Back to Java/Spring: usually Catalina vs netty/Reactor Core are 2 totally different worlds and often dev teams don’t know which they picked or that they switched when they generated a new project and pulled their code in from Spring Boot 1.5 to 2.x.

When you code go by sticking to the standard lib like that, that the friction of updating becomes as smooth as compiling with the new version and deploying. Really quite sweet.

You -CAN- go the route of using a well supported, well maintained library but I have seen some code rot on larger projects in the go code ecosystem for stuff that tried to include more batteries.

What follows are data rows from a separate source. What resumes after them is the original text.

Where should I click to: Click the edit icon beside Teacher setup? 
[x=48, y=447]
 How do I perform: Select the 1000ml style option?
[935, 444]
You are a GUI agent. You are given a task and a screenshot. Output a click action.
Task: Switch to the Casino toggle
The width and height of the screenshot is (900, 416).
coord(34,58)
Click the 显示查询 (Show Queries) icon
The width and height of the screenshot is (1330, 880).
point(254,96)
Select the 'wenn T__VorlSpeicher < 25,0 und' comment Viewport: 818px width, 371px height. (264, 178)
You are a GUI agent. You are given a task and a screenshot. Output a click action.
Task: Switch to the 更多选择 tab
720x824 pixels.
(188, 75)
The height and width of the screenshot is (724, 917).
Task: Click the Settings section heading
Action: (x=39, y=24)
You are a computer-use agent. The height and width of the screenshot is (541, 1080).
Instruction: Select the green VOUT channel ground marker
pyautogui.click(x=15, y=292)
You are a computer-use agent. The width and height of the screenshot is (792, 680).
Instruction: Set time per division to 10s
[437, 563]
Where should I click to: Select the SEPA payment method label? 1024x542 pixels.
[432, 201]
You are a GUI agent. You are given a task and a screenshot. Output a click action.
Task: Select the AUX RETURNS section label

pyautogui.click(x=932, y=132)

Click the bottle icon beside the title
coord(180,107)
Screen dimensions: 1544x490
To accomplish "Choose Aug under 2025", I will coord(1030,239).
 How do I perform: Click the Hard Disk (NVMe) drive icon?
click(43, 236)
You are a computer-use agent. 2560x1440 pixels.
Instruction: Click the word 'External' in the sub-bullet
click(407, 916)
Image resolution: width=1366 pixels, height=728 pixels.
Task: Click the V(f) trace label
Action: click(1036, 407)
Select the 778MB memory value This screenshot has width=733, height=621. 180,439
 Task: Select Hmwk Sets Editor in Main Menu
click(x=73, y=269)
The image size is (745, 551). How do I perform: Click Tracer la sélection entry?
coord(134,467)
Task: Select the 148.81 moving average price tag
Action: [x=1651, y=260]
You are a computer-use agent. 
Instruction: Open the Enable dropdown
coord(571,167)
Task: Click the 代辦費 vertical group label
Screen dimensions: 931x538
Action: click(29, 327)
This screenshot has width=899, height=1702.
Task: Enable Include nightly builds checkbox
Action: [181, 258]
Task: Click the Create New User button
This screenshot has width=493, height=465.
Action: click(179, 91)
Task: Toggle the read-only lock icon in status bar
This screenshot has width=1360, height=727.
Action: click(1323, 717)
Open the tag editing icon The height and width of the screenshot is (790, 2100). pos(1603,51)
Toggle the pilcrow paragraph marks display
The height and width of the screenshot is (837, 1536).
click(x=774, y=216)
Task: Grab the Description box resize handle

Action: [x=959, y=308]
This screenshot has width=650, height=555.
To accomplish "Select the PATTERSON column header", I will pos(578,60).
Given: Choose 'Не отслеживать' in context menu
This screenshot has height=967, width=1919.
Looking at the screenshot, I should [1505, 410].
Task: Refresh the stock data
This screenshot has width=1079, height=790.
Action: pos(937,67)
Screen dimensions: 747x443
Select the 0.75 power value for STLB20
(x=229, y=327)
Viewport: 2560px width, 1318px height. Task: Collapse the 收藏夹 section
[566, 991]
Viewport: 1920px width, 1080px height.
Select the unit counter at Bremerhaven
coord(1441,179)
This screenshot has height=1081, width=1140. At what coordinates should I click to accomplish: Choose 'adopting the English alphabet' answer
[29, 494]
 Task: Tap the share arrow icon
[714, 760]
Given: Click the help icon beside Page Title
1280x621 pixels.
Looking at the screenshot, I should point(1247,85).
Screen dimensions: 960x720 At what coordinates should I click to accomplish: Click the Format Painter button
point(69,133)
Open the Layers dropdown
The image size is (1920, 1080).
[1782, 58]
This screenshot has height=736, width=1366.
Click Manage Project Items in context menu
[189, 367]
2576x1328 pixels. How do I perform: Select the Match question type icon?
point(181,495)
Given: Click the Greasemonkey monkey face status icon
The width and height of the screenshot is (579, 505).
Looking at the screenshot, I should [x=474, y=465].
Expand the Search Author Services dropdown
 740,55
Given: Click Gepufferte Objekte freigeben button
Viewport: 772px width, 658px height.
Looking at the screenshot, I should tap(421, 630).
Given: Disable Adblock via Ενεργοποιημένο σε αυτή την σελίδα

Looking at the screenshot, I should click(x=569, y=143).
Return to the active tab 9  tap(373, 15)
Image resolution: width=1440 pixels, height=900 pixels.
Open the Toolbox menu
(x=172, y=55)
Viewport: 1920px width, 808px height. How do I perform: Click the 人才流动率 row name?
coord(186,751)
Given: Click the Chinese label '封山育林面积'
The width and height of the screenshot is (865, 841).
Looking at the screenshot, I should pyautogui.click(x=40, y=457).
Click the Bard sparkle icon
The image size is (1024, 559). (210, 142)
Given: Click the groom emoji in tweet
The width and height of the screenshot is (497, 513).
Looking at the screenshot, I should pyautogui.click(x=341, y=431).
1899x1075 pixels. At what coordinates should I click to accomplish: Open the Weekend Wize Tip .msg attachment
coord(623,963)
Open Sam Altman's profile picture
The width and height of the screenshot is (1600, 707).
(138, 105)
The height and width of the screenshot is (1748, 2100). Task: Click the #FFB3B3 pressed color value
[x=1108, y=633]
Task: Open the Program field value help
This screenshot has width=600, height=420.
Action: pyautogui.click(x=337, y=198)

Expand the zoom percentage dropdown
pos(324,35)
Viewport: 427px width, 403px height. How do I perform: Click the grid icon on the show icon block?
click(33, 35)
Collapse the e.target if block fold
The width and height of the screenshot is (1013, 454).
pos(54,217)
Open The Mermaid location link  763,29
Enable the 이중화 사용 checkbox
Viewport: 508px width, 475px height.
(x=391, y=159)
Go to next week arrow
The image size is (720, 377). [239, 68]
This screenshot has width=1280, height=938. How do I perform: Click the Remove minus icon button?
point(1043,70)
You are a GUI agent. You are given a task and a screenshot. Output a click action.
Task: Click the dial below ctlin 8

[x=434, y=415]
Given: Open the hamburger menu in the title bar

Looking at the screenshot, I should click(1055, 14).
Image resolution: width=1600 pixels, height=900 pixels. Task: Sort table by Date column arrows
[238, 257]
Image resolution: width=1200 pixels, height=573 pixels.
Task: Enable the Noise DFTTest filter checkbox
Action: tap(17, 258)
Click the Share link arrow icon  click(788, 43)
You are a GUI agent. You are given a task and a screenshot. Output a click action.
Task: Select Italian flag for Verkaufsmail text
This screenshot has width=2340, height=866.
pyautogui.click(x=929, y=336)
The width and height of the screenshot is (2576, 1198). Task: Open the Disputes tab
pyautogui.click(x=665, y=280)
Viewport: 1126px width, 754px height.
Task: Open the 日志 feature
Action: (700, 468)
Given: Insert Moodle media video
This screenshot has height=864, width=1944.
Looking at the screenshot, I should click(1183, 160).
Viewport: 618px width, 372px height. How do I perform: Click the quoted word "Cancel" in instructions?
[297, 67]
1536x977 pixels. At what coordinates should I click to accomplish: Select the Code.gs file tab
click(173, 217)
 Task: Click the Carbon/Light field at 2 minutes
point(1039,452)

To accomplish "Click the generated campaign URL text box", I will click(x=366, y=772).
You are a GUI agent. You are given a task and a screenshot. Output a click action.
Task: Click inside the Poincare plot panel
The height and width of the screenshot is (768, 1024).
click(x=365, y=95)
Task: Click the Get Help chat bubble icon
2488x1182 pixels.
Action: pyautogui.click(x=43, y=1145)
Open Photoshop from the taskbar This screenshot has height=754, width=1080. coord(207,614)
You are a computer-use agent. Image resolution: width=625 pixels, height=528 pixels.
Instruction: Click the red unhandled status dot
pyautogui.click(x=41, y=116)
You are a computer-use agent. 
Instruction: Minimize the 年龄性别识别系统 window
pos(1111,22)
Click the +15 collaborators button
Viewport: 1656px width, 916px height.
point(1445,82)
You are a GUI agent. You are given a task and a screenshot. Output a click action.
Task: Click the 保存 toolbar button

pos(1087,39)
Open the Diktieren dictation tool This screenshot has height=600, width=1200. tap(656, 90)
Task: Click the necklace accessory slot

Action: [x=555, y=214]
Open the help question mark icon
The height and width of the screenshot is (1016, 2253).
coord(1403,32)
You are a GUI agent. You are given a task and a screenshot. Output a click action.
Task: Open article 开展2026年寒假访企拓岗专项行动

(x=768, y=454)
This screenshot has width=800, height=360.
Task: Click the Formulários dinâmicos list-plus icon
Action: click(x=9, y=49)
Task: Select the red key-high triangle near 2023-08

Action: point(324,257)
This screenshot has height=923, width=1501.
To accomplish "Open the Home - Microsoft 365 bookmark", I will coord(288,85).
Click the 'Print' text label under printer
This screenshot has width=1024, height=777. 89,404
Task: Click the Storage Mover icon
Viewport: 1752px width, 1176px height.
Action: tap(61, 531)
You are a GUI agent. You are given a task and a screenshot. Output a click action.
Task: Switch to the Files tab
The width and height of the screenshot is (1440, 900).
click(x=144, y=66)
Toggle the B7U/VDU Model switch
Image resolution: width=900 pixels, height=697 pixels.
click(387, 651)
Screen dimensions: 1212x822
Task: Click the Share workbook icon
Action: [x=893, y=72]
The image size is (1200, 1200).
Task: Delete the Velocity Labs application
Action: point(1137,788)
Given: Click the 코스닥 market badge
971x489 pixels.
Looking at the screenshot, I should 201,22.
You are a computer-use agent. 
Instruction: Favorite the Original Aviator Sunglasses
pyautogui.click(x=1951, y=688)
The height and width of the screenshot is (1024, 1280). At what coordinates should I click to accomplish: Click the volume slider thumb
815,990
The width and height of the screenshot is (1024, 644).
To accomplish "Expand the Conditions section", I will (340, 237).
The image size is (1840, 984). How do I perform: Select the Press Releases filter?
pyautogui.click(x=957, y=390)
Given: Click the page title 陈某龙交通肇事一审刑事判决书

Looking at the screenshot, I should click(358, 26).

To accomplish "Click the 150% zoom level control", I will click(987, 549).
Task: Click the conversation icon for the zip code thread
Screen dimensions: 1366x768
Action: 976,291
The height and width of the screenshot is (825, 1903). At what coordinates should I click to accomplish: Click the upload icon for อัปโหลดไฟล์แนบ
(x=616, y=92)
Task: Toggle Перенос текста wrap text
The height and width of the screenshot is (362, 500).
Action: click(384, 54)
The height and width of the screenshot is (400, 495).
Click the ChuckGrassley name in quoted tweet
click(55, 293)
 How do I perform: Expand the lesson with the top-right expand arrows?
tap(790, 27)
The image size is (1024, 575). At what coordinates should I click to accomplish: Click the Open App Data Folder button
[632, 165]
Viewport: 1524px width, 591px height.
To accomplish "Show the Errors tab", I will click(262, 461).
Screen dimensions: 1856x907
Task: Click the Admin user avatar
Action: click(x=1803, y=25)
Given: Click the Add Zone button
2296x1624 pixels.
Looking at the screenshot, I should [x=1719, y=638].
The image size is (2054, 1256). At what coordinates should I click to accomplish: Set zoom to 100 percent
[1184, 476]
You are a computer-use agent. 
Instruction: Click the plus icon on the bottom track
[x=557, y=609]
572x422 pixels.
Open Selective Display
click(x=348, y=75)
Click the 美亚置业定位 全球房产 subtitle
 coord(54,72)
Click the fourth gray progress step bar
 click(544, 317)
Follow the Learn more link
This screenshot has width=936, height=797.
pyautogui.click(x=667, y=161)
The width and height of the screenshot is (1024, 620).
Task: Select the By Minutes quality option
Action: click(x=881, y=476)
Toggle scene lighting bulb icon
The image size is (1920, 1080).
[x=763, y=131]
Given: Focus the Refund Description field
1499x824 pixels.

I'm on the opposite side here, the slim standard library is something I enjoy with Rust. I can pick and choose from a multitude of different libraries with different trade-offs, strong suits and so on without being locked to one single implementation. I don't know what the guarantees for the standard library for Go is, but Rust's is very strict, you better be damn sure the design once something goes into `std` is near perfect and thought through, there are already mistakes, deprecations and design mistakes in Rust's standard library that will forever be there. Similar to how Python has both `urllib` and `urllib2`, and others like it, I'm of the opinion that a big standard library is where good libraries go to die once the stability guarantees come into play; though being able to do so much when scripting with Python is certainly a boon.

On top of all those questions, how safe against supply chain attacks is the library?